The increase in atmospheric temperature is mainly referred to as climate change. Climate change is the favorite time of science, as it includes not only global warming, but also the effects of global warming.
Any gas that contains toxic emissions from the Earth’s surface and is recycled is called a greenhouse gas. This gases cause destruction of the ozone layer and include carbon dioxide, sulfur hexafluoride, hydrofluorocarbons, fluorocarbons and chlorofluorocarbons.
Negative effects of climate change –
Climate change can affect human health in two important ways: first, by changing the severity or severity of health problems already affected by the climate, and, second, by causing health problems in places that have never happened before.
Seasonal effects –
Excessive air intake leads to increased temperatures and higher temperatures. This can interfere with the body’s ability to regulate its temperature. Loss of internal temperature regulation can cause seizures, including seizures, fever, fever and hyperthermia in the case of extreme heat and hypothermia and frost in the presence of extreme cold. High fever also helps to increase the risk of complications such as heart, respiratory, hypertension and diabetes.

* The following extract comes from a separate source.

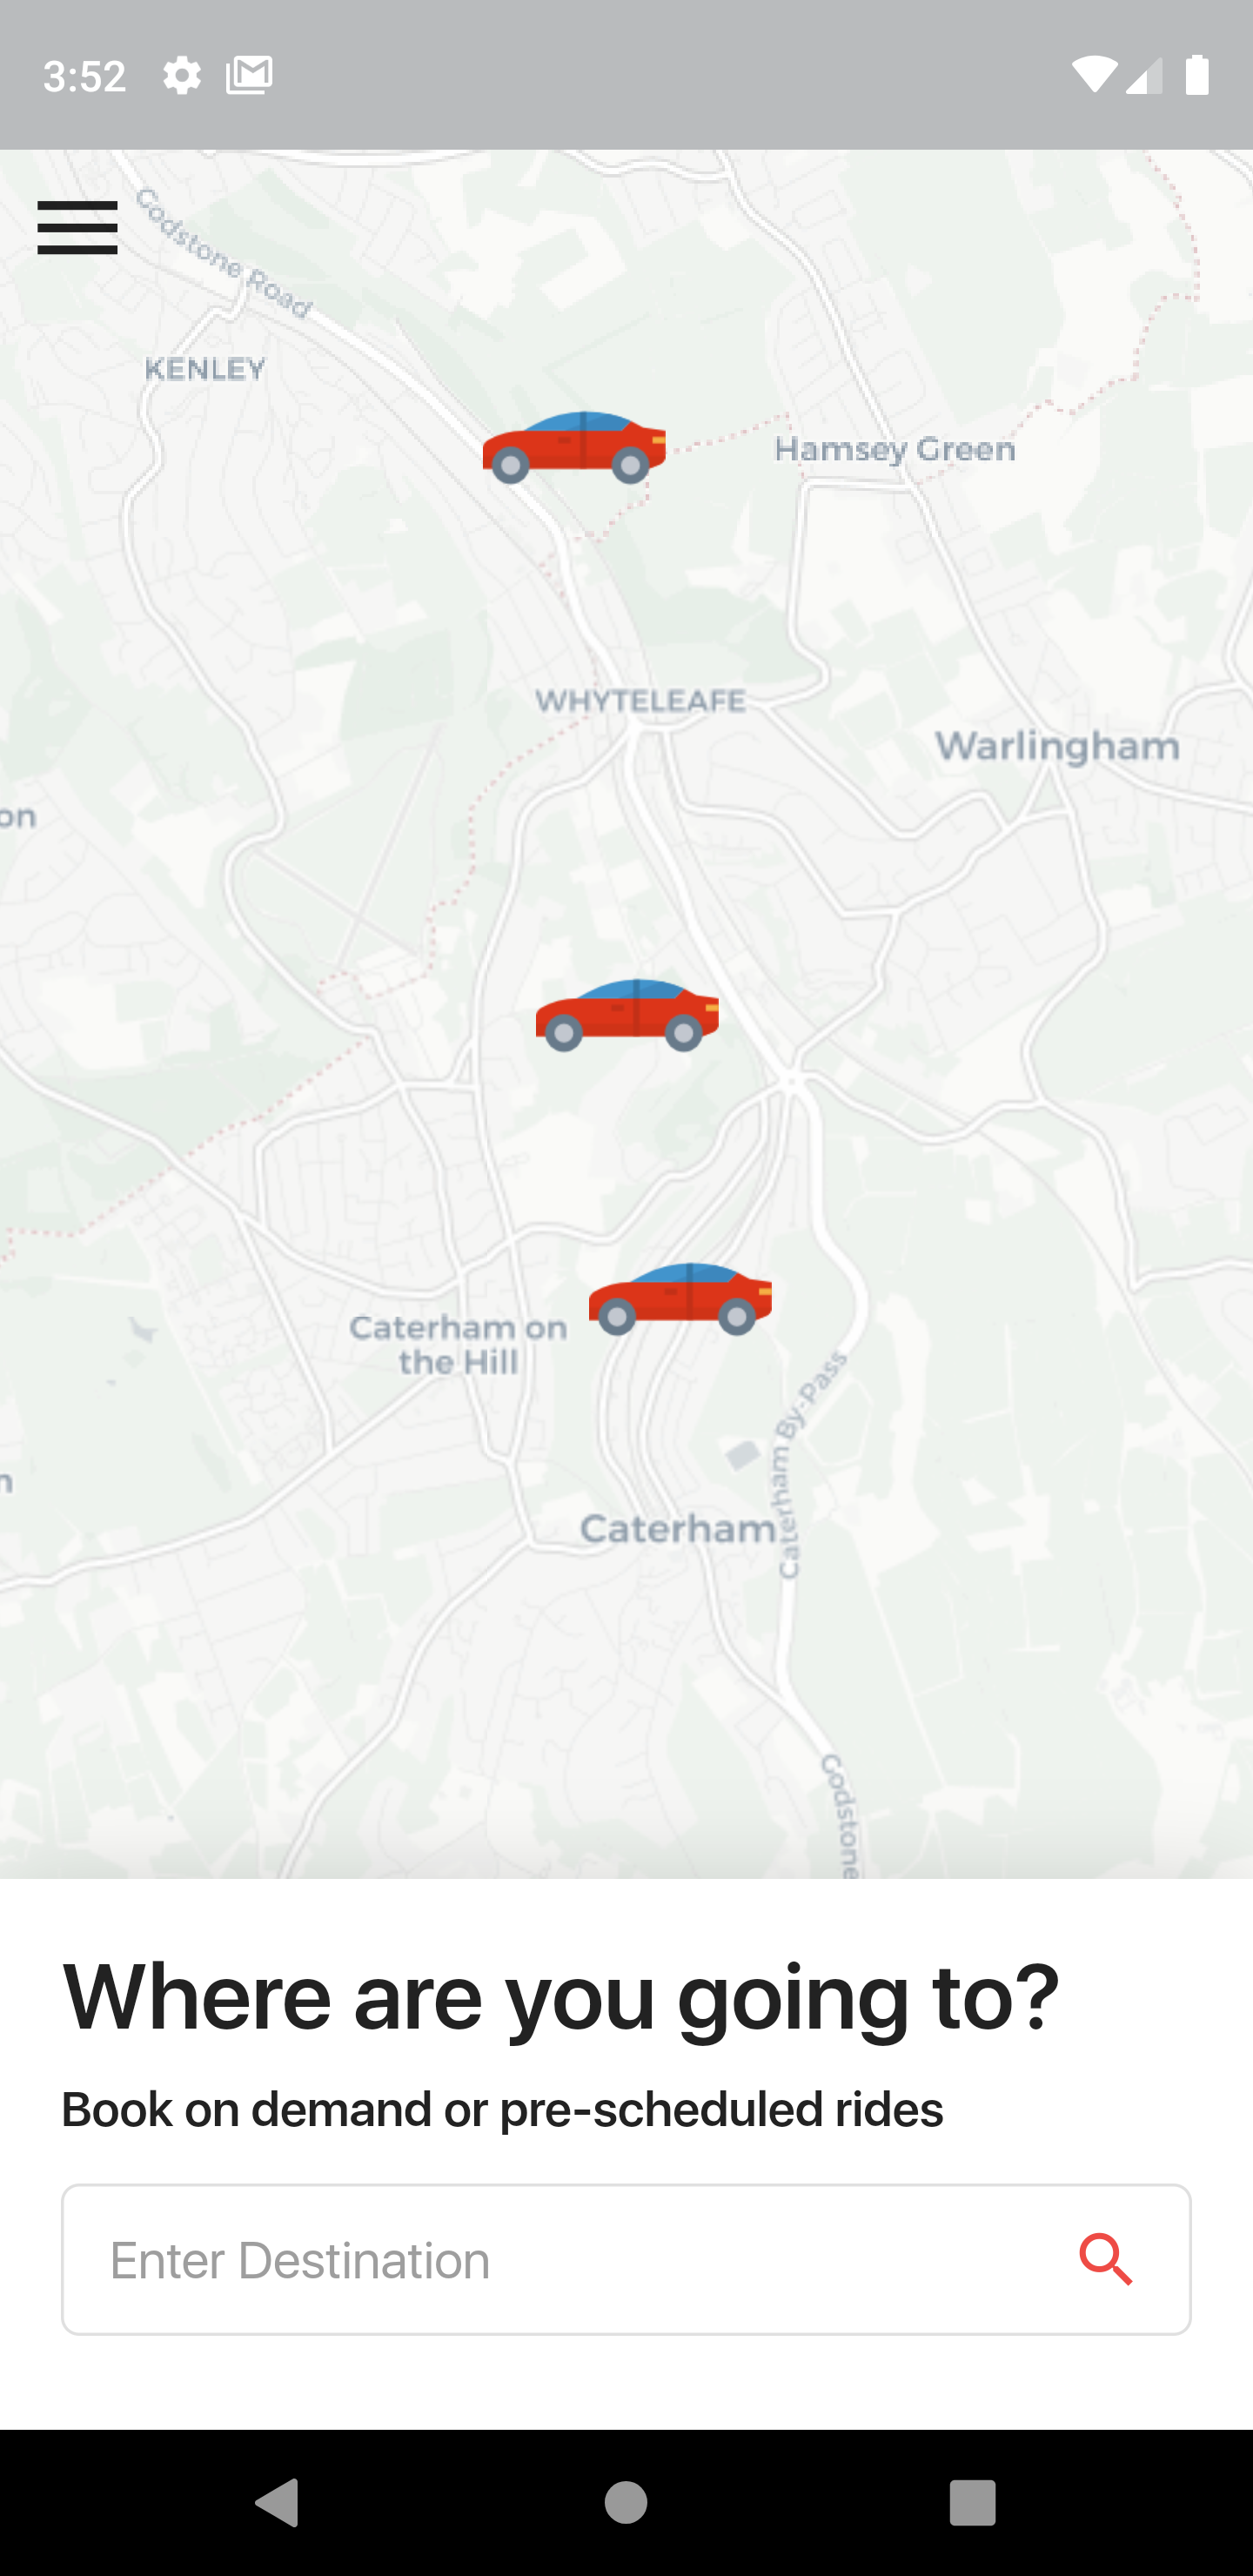Click the red search magnifier icon
The image size is (1253, 2576).
(x=1106, y=2259)
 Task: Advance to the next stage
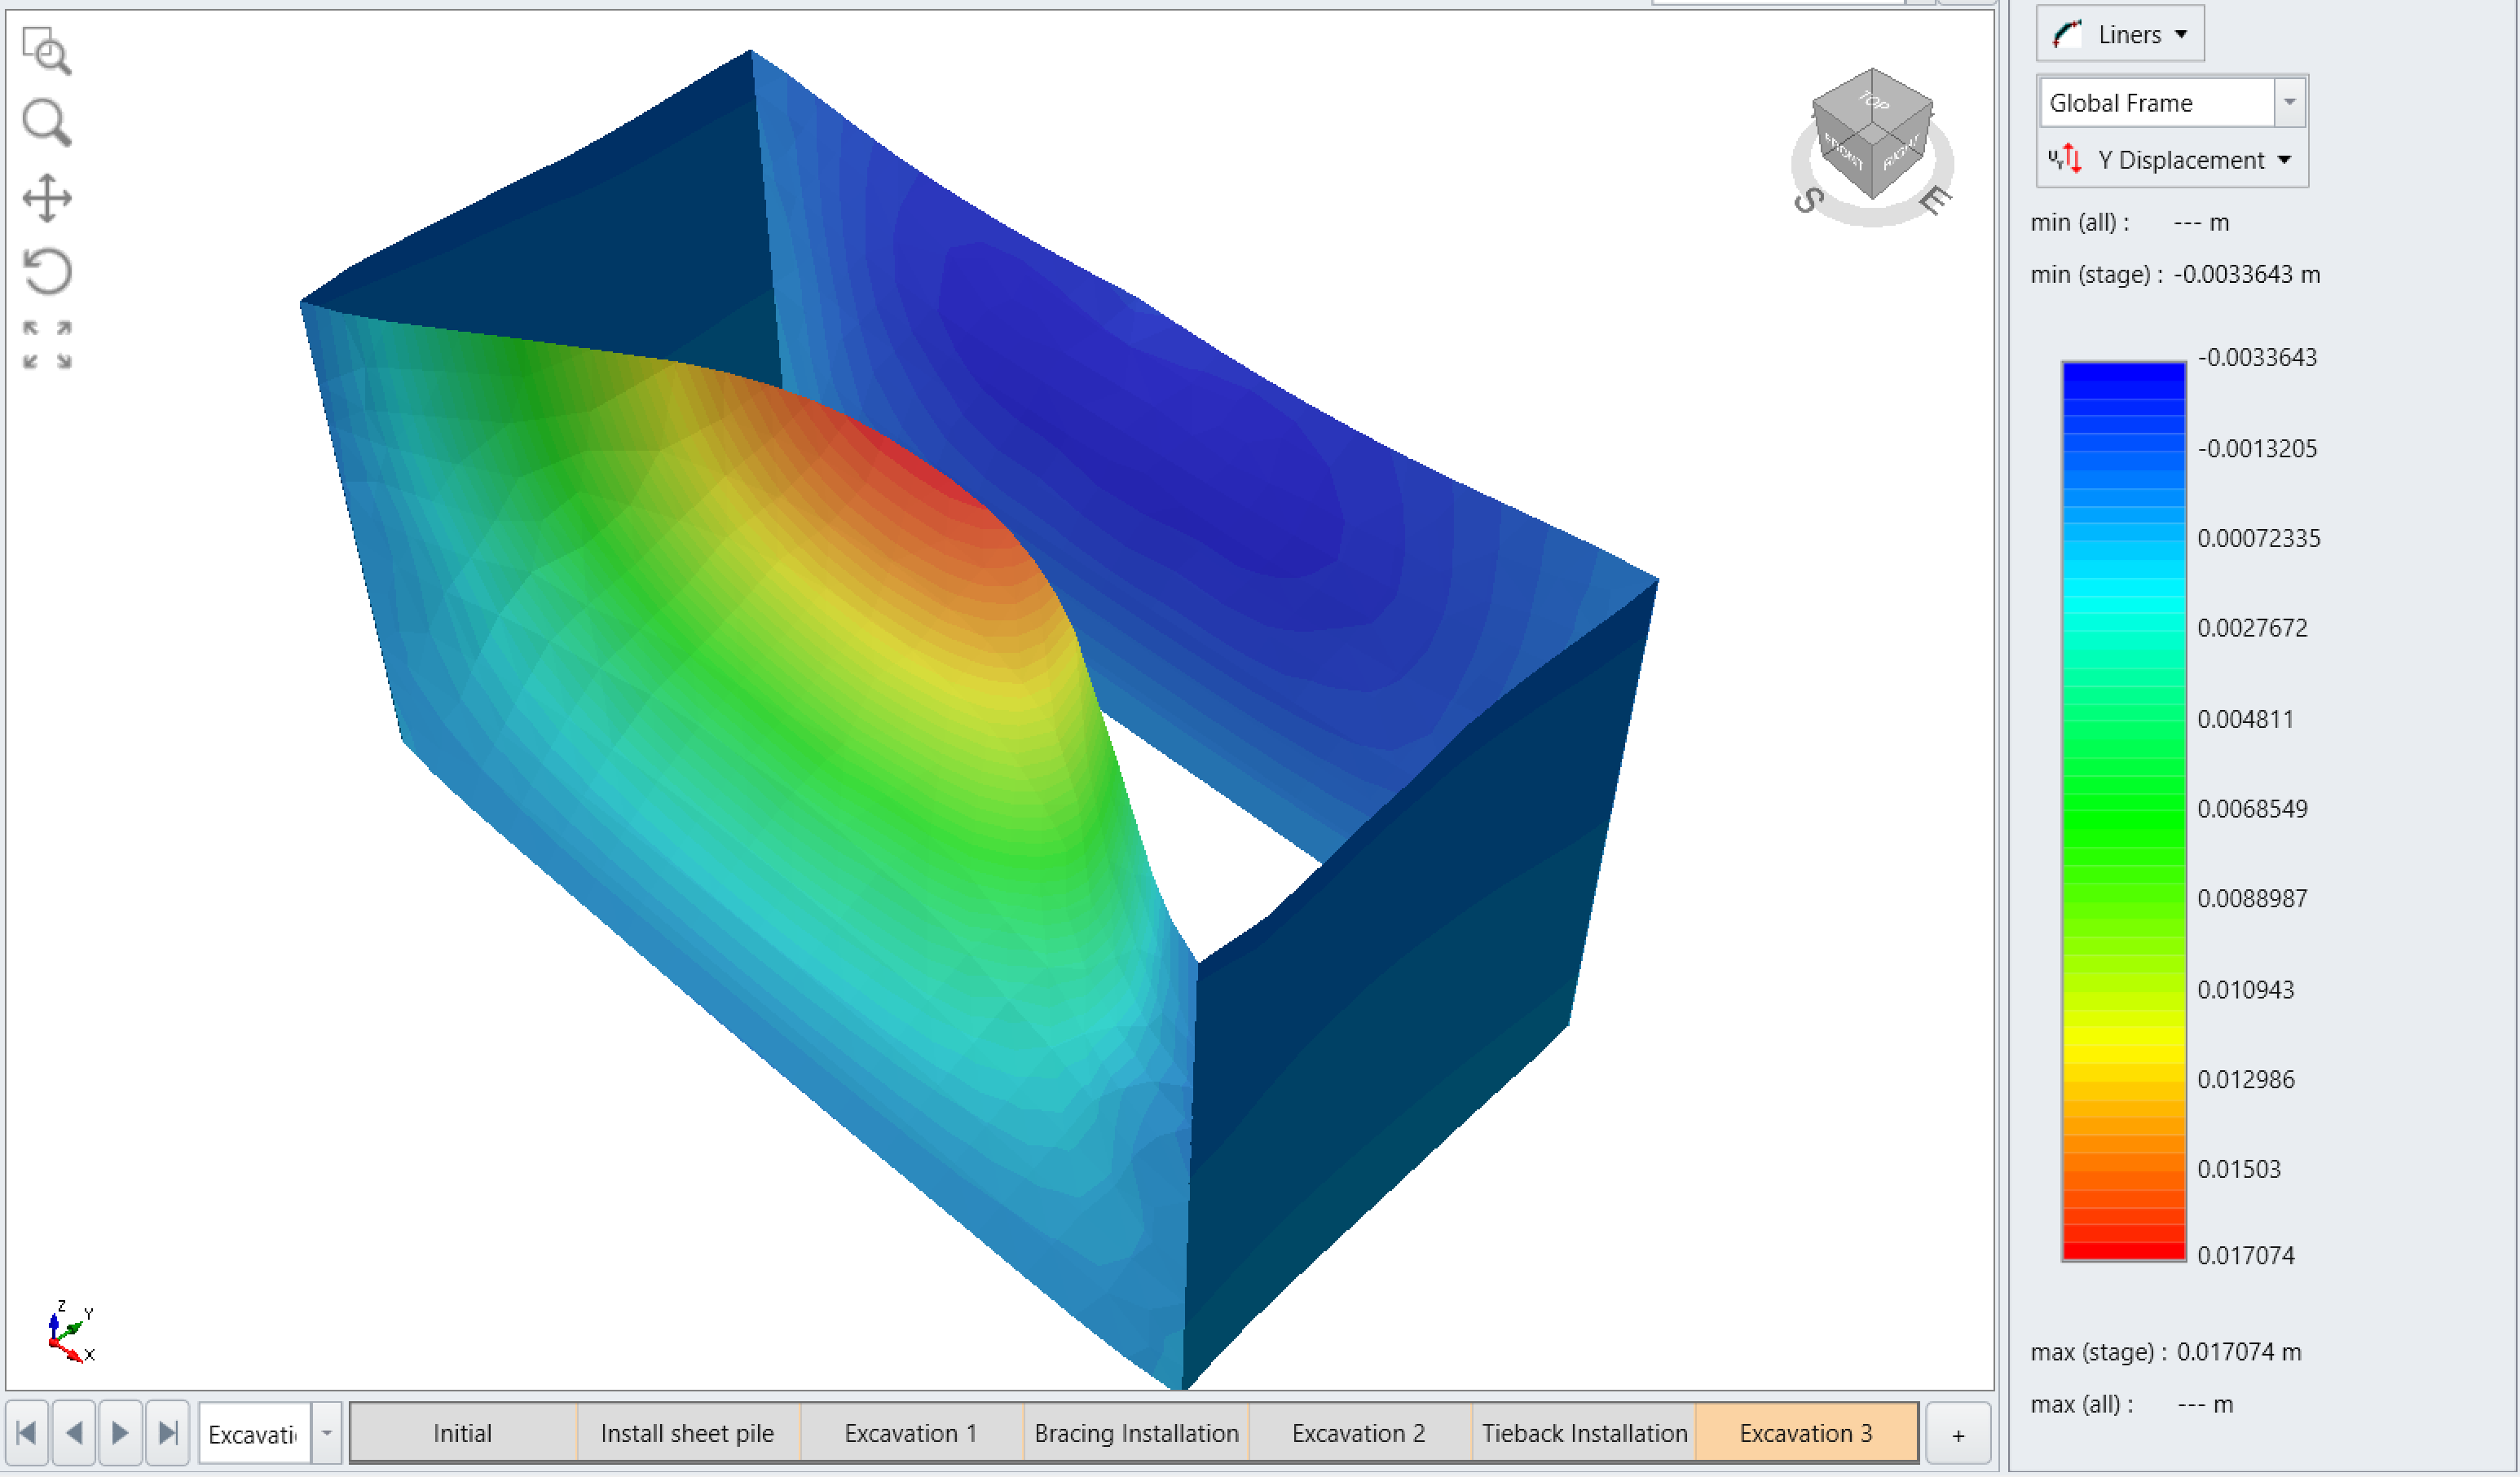pyautogui.click(x=121, y=1433)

People who work outside, are isolated, are economically poor and have chronic illnesses are at risk of heat stroke.
The effects of space –
Climate change also changed the climate, which also affected the amount of space and external pollutants, such as ozone (O3) downstream and particles. Increased levels of carbon dioxide (CO2) also promote plant growth, which in turn releases atmospheres. Increased pollen and long pollen levels can increase the risk of allergies and asthma episodes, which reduces productivity at work and at school. Fresh air, whether indoors or out, can damage the respiratory system and the heart.
Side effects –
Climate change leads to an increased availability and risk of other catastrophic events that can lead to health problems, such as death or injury from events, such as drowning. Health effects can occur before and after a traumatic event, such as people involved in activities such as emergency preparedness and post-traumatic stress that put your health at risk. The magnitude and severity of health problems associated with traumatic events depend on the physical stress that has occurred.
Vector disease –
Infectious diseases are transmitted by vectors, including mosquitoes, ticks and fleas. These vectors can carry pathogens, such as viruses, bacteria and protozoa, which spread from one agent to another. Climate, the spread and spread of vector diseases are strongly influenced by climate. Climate change can have short- and long-term effects on vector-borne diseases and infectious diseases, which affect climate risk and disease for many years.
Water-related diseases –
Climate change is expected to affect water and water resources in order to increase human exposure to waterborne pathogens. Waterborne diseases are also caused by other harmful algae and liquid chemicals that enter the water as a result of human activity. The discovery occurs through ingestion, direct contact with drinks or leisure water and the use of fish and seafood.
Mental health problems –
The health effects of climate change result from minor stressors and suffering from serious health problems, such as anxiety, depression, post-traumatic stress disorder and suicidal habits. Children, the elderly, women, people with pre-existing psychiatric disorders, financial problems and homelessness are at an increased risk of psychiatric complications.
Food safety effects –
Climate change affects global security, region and region, disrupts food security, food and makes it difficult to use. High CO2 levels can reduce the amount of essential proteins and enzymes during high consumption of crops, including wheat, rice and potatoes, which can affect human health. Malnutrition can disrupt people’s lives.